Simon's use case
Simon Flood at Securelinx suggested a use case as follows; A visual representation of the valid upgrade paths available for Harvester.
Mermaid
graph LR;
1.0.0-->1.0.1;
1.0.1-->1.0.2;
1.0.2-->1.0.3;
1.0.3-->1.1.0;
1.0.3-->1.1.1;
1.1.0-->1.1.1;
1.1.0-->1.1.2;
1.1.1-->1.1.2;
1.1.2-->1.2.0;
1.1.2-->1.2.1;
1.2.0-->1.2.1;
The first iteration
Swapping the 1.1.0
lines to avoid path overlapping.
Top to bottom orientation
It would be nice to swap to this if on a phone screen. Option via tabs perhaps. But only for the diagram switch. I'm not a fan of tabs if they hide searchable content.
Some twiddling of options
Playing with shapes, etc. It needs the neutral theme to avoid the link text line running through the link text.
Final Mermaid version
A final version for this application:
PlantUML
@startuml
skinparam roundcorner 25
rectangle "1.0.0" as rel.1.0.0
rectangle "1.0.1" as rel.1.0.1
rectangle "1.0.2" as rel.1.0.2
rectangle "1.0.3" as rel.1.0.3
rectangle "1.1.0" as rel.1.1.0
rectangle "1.1.1" as rel.1.1.1
rectangle "1.1.2" as rel.1.1.2
rectangle "1.2.0" as rel.1.2.0
rectangle "1.2.1" as rel.1.2.1
rel.1.0.0 -> rel.1.0.1
rel.1.0.1 -> rel.1.0.2
rel.1.0.2 -> rel.1.0.3
rel.1.0.3 -> rel.1.1.0
rel.1.0.3 --> rel.1.1.1
rel.1.1.0 --> rel.1.1.1
rel.1.1.0 -> rel.1.1.2
rel.1.1.1 -> rel.1.1.2
rel.1.1.2 --> rel.1.2.0 #line.dotted;line:red;text:red : Not\nrecommended
rel.1.2.0 -> rel.1.2.1
rel.1.1.2 -> rel.1.2.1
@enduml
produces PNG:
or SVG (which seems to render better):
Diagrams/Mingrammer
This option provides for creating diagrams in Python code. It has a comprehensive icon library for modern architecture components built-in.
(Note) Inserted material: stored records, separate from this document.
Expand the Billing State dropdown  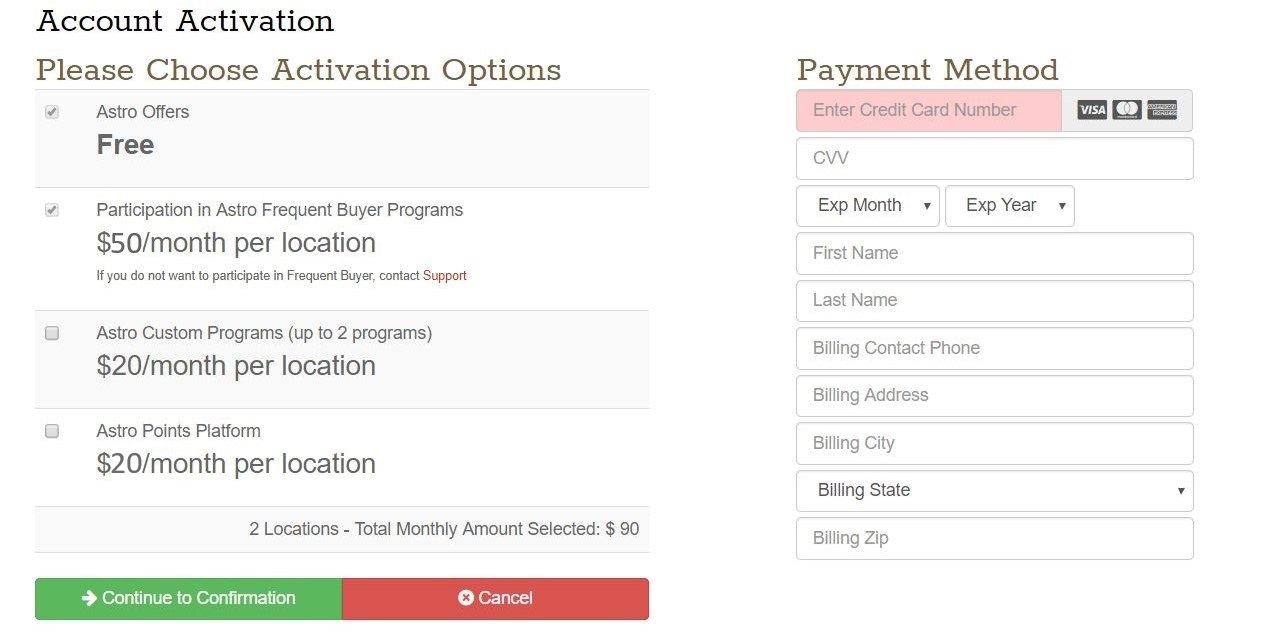[x=994, y=491]
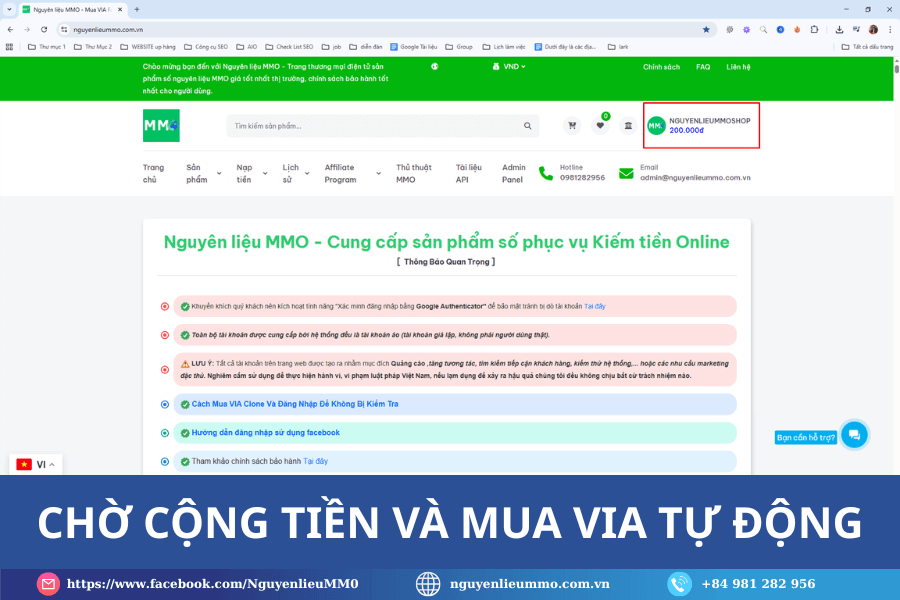Image resolution: width=900 pixels, height=600 pixels.
Task: Click the bank deposit icon in header
Action: click(x=628, y=126)
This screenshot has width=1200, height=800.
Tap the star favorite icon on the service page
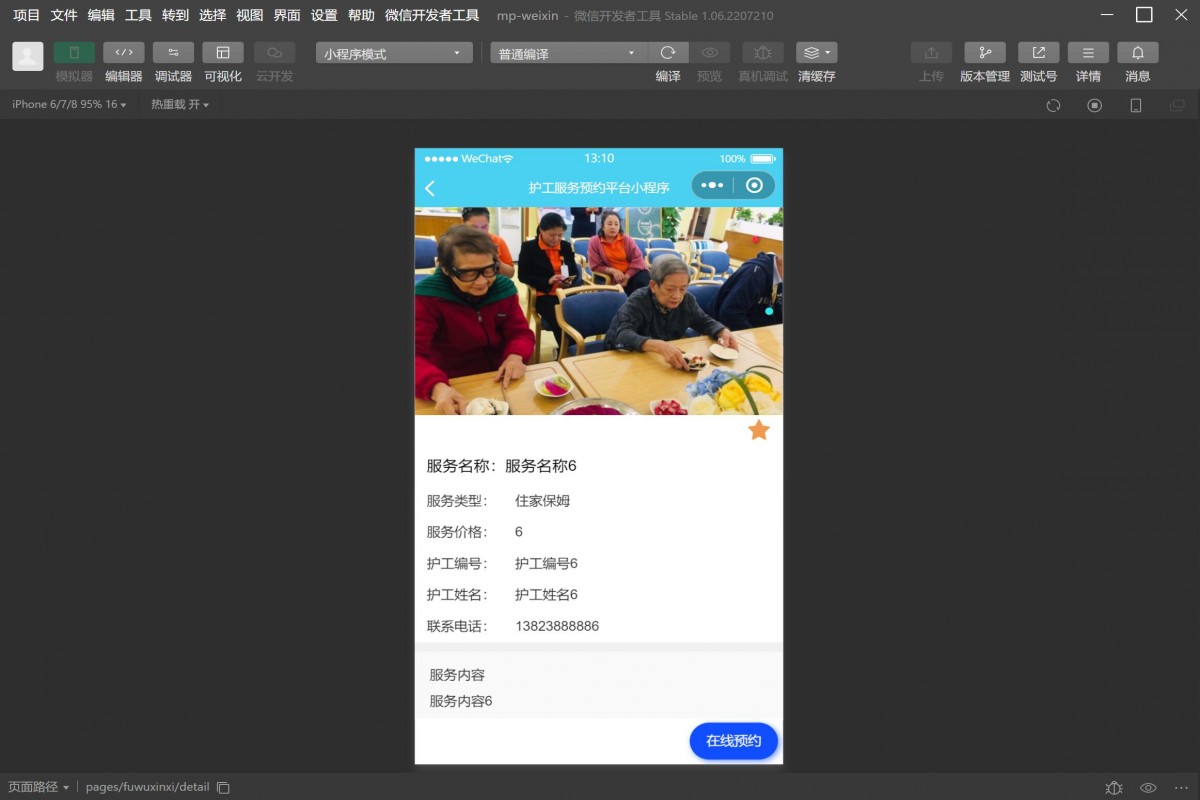pos(759,429)
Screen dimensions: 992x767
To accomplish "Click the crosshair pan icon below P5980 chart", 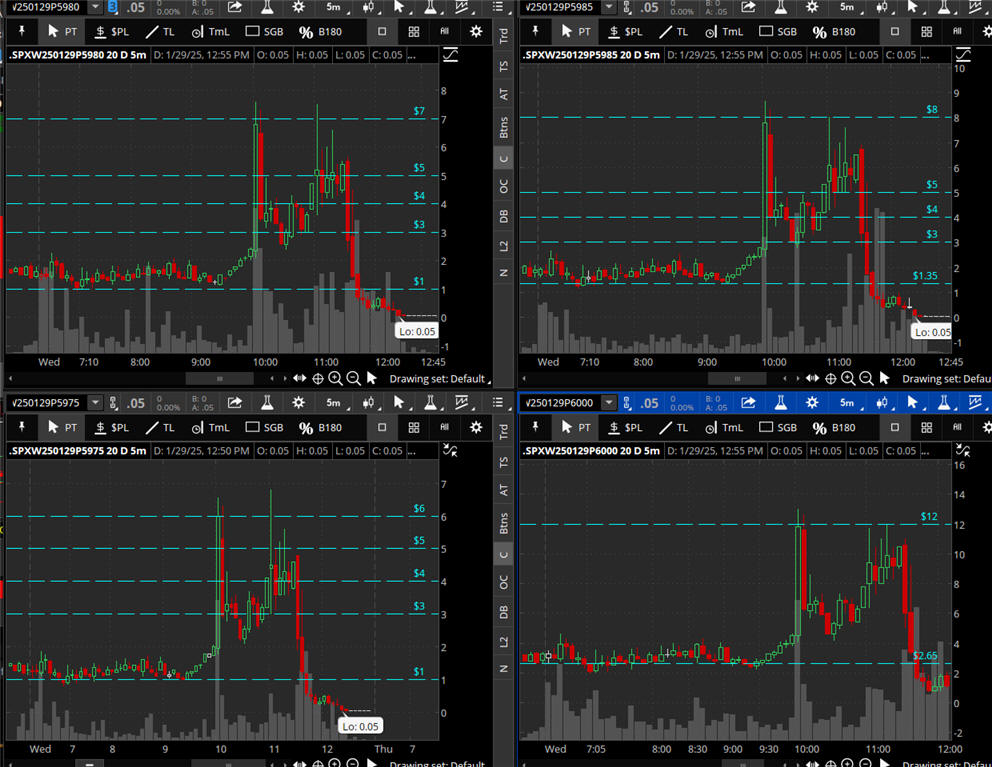I will (x=317, y=379).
In this diagram I've used an AWS worker icon to represent a release version of Harvester.
So, definitely in the diagrams-as-code camp. It's nice but perhaps too steep a learning curve for a documentarian, just needing to produce a diagram. Great for Python programmers though. It felt easy to get going and then difficult to specify some details like label placement. But, as it's Python it should be possible if time is invested. Seems to be based on Graphviz underneath.
This code:
Python diagram code - harvester-upgrade-paths.py
from diagrams import Diagram, Edge
from diagrams.aws.compute import ECS
with Diagram("Harvester Upgrade Paths", show=False, outformat="png"):
rel_1_0_0 = ECS("1.0.0")
rel_1_0_1 = ECS("1.0.1")
rel_1_0_2 = ECS("1.0.2")
rel_1_0_3 = ECS("1.0.3")
rel_1_1_0 = ECS("1.1.0")
rel_1_1_1 = ECS("1.1.1")
rel_1_1_2 = ECS("1.1.2")
rel_1_2_0 = ECS("1.2.0")
rel_1_2_1 = ECS("1.2.1")
rel_1_0_0 >> rel_1_0_1
rel_1_0_1 >> rel_1_0_2
rel_1_0_2 >> rel_1_0_3
rel_1_0_3 >> rel_1_1_0
rel_1_0_3 >> rel_1_1_1
rel_1_1_0 >> rel_1_1_1
rel_1_1_0 >> rel_1_1_2
rel_1_1_1 >> rel_1_1_2
rel_1_1_2 >> Edge(label="Not recommended",
color="red", style="dotted") >> rel_1_2_0
rel_1_1_2 >> rel_1_2_1
rel_1_2_0 >> rel_1_2_1
produces the output PNG when run python harvester-upg.py
.
Observations
A good use of these tools in our documentation. The Mermaid version seems better integrated with Docusaurus and VScode. It's easier to write and preview directly in the markdown. The PlantUML is saved in a file and processed with a CLI to produce an PNG or SVG for integration into the document. I think the Mermaid version looks better. It appears clearer, diagrammatically.